Clusters of hardened men kept a respectable distance. Their gatherings formed a loose circle around the Euclid—to a man their eyes were red, their faces marred by unbelief.
Chandler moved warily. He stepped close to the miner who’d been driving the Euclid—he was just a punk-kid, shaking and sobbing with a blanket draped over his shoulders. There was whiskey on his breath—had that been there before the accident or had some well-meaning fellow slipped him a micky to calm his nerves?
Other cruisers were pulling onto the premises. The police began securing the perimeter by gently nudging bystanders so that the circumference of the circle around the Euclid expanded. Chandler was told that the coroner was in transit—he was expected at any moment, along with next of kin to positively identify the body.

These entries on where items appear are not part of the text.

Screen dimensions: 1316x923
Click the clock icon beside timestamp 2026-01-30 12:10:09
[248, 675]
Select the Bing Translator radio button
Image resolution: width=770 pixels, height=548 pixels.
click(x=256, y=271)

The police officer nodded, and then cautiously went directly to where the remains of the man were crumpled beneath the Euclid. He crouched close and let the details of the brutalized body rake his eyes.
Bile rose up in his stomach—he swallowed it. He stayed squatted for a strained stretch of time. Tears blurred his vision and spilled down his cheeks—he made no effort to disguise his actions as he thumbed them away. He stood up and surveyed the surroundings—his mouth pinched and he spat a shooter of sour saliva.
“This was no accident,” Wade Chandler said quietly. He spoke to no one in particular, but the words hung in the stillness.
He gave some instructions to another constable, and then climbed into the patrol-car. There was a bastard’s job that had to be done. He’d go to the clothing store on Clarence Street where the man’s oldest daughter worked as a bookkeeper—she’d just got married last summer. He’d tell her the tragic news first, and then take her to Reebs Bay to be with her mother and siblings.
he pulled onto the highway, his gut-honest assessment ricocheted around his
skull—it was destined to haunt him until the day he died. This was no accident.
- Wanted Man
Wanted Man a.k.a. Ken R. Abell, seeks to be a blessing to others. He's a rake, a rambler, and a teller of tales who understands that there is strength in a story well told and well lived. To learn more, inquire or schedule him, visit this web site.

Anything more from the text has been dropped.